> [Exercise task 1]
For the post about the training loop, decide whether each statement agrees with it, answering yes or no and quoting the words that settle it: (a) the loop includes steep sections; (b) the writer holds the Strava KOM on the loop's segment; (c) Eric took away a KOM the writer had set on the writer's home street.
> [Exercise task 2]
Transcribe the stretch of the post about the training loop from "June 21, 2016" through "bitter about that.".

> [Excerpt to read]
.....

June 21, 2016 § 10 Comments
I have recently devised the best training loop ever in the history of bicycle riding, called the Wanky Super Power Loop. I also hold the Strava KOM on this fantastic, amazing segment so please don’t bother trying to take it. In fact, since it’s my only KOM I really hope that all of you cyclists in the South Bay will be sure to not try and take it from me, as it would really hurt my feelings a lot, kind of like the time that I set a secret KOM on my home street and showed it to Eric and he went out and took it away from me the next day.
I’m not bitter about that.
Also, I trust that Wanky’s Super Power Loop will remain with me atop the leaderboard at least for the next five or nine years. However, today’s post isn’t (only) to point out how totally I crushed the Wanky Super Power Loop segment, it’s also to gin up recognition for this as, really, the best riding loop anywhere, ever. Why is it so good?
First, it has plenty of elevation but none of it is steep. This means you can use it to clear out your legs after a weekend of racing or eating donuts. It also means that if you want to go racing around as if your power numbers and Strava doodads really matter, you can do that too. In other words, it’s good for slow and it’s good for fast.

.....

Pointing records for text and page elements
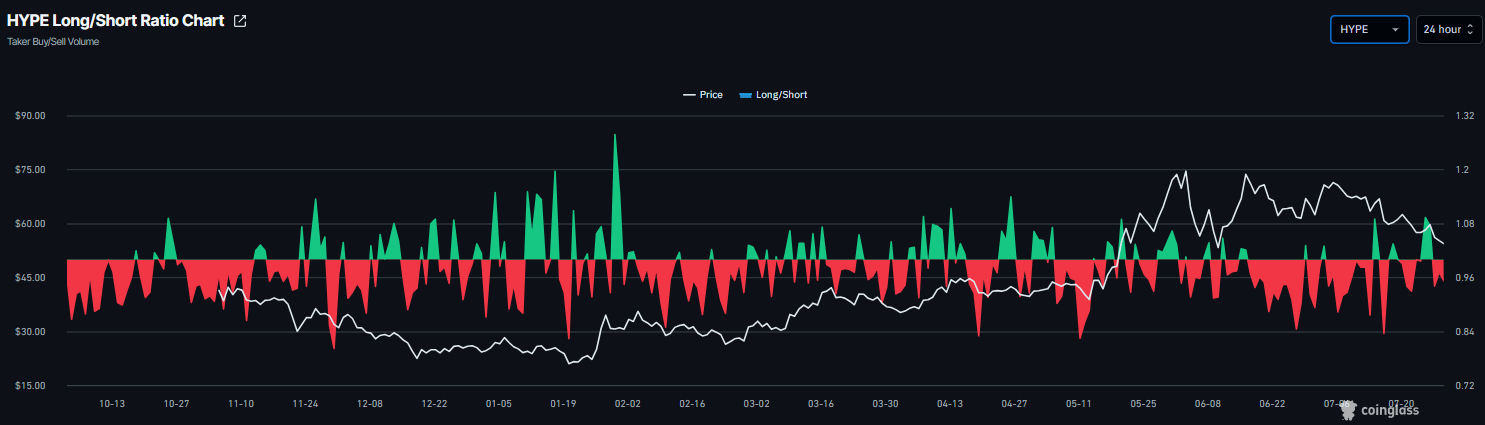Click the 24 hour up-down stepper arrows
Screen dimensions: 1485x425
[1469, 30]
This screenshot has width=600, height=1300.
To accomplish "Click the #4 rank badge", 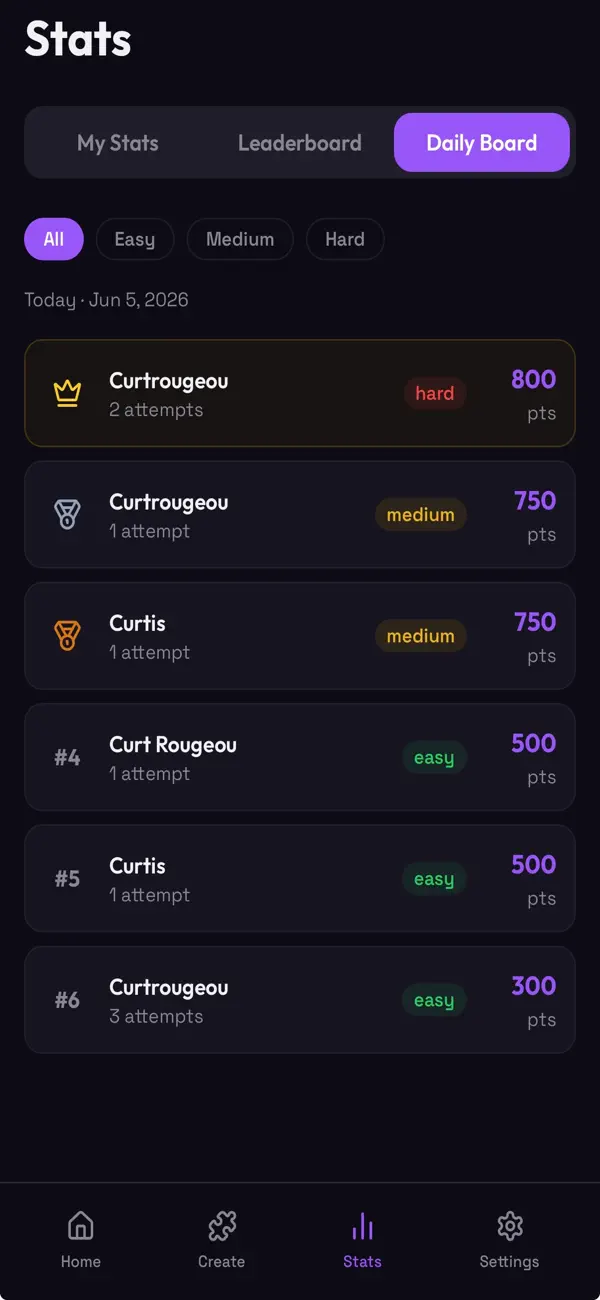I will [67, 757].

.....

> [Right answer 1]
(a) No: "it has plenty of elevation but none of it is steep"
(b) Yes: "I also hold the Strava KOM on this fantastic, amazing segment"
(c) Yes: "I set a secret KOM on my home street and showed it to Eric and he went out and took it away from me the next day"

> [Right answer 2]
June 21, 2016 § 10 Comments
I have recently devised the best training loop ever in the history of bicycle riding, called the Wanky Super Power Loop. I also hold the Strava KOM on this fantastic, amazing segment so please don’t bother trying to take it. In fact, since it’s my only KOM I really hope that all of you cyclists in the South Bay will be sure to not try and take it from me, as it would really hurt my feelings a lot, kind of like the time that I set a secret KOM on my home street and showed it to Eric and he went out and took it away from me the next day.
I’m not bitter about that.